Mean ol’ love, she broke my heart,
though I was always true,
Mean ol’ love, she broke my heart,
and now she’s comin’ for you…
I kicked a chair out of my way and put a small loop in the end of the rope. My intention was to slide the rope over and around the music box and hope some magical quality in Buttercup’s banshee hair would allow the rope to take hold. Then I’d drag the damned thing close enough to chuck it as far back in the shadow-realm as I could throw.
The miniature dancers circled the lid, bowing and spinning. I could barely hear the tinkling of the music box as it played.
“This isn’t your world,” I said, holding the rope just above the box and adjusting the diameter of the loop. “You don’t belong here and these people don’t belong to you.
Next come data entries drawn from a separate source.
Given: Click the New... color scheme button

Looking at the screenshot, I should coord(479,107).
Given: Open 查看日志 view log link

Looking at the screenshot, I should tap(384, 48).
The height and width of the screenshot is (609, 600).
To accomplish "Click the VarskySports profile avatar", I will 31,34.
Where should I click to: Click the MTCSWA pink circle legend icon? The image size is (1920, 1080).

Now let go, damn you.”
I dropped the rope and yanked it tight.
Damned if the box didn’t jerk halfway off the table.
I pulled. The box moved. Its apparent weight was far in excess of what it should have been, as though it were twice its size and full of lead, but it moved.
The halfdead scattered about me and began to shout. I turned and barely dodged a blow from a man dressed in the male toy dancer’s elaborate costume.
A trio of shots rang out. Puffs of lace and velvet blew off the man’s waistcoat. Another fusillade of rifle fire sounded, bullets whizzing a hand’s breadth from my face, and I managed to step away from a slashing blade just as the female dancer, now full-size and furious, charged at my back.